• **Problem requirements**
Please lay out the stretch of lines from the one containing "You are a computer-use agent." through the one containing "[x=308, y=263]" as a Markdown table with the columns Row and Line, numbering each row and omitting blank lines.

• **Data extract**

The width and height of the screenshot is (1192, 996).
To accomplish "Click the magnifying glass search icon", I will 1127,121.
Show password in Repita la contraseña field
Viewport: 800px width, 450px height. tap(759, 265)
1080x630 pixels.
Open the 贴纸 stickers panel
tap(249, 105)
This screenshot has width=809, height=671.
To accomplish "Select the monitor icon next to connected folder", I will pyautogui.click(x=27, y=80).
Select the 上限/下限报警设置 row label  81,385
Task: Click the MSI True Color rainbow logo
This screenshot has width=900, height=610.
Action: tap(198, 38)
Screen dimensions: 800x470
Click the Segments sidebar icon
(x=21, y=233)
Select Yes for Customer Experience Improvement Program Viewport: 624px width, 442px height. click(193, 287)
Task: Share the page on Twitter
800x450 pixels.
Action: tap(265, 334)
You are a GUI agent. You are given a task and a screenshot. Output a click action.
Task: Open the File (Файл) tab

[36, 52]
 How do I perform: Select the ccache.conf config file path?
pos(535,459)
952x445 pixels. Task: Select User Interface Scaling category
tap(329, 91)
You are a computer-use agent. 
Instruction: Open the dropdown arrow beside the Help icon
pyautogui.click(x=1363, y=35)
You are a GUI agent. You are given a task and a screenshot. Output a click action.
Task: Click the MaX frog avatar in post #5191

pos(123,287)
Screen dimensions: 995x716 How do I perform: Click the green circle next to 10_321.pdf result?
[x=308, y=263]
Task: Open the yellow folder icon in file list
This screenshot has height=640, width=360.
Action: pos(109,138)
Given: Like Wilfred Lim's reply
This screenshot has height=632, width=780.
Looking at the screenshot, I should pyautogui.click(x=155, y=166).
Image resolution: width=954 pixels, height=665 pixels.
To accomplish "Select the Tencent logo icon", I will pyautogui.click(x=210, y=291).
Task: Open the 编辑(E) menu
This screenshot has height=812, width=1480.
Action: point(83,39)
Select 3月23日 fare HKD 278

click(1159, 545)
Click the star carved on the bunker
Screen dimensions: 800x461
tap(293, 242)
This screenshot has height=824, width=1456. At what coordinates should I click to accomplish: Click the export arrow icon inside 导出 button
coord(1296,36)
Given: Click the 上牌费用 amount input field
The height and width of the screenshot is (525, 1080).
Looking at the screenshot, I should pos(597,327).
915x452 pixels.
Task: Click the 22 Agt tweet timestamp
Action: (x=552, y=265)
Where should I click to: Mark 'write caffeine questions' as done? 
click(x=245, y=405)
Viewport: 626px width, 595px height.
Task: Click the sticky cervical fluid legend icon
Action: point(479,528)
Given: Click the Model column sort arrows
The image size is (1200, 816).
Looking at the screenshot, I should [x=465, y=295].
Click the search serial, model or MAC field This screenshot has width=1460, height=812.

• **In response**
| Row | Line |
|---|---|
| 1 | You are a computer-use agent.  |
| 2 | Instruction: Open the dropdown arrow beside the Help icon |
| 3 | pyautogui.click(x=1363, y=35) |
| 4 | You are a GUI agent. You are given a task and a screenshot. Output a click action. |
| 5 | Task: Click the MaX frog avatar in post #5191 |
| 6 | pos(123,287) |
| 7 | Screen dimensions: 995x716 How do I perform: Click the green circle next to 10_321.pdf result? |
| 8 | [x=308, y=263] |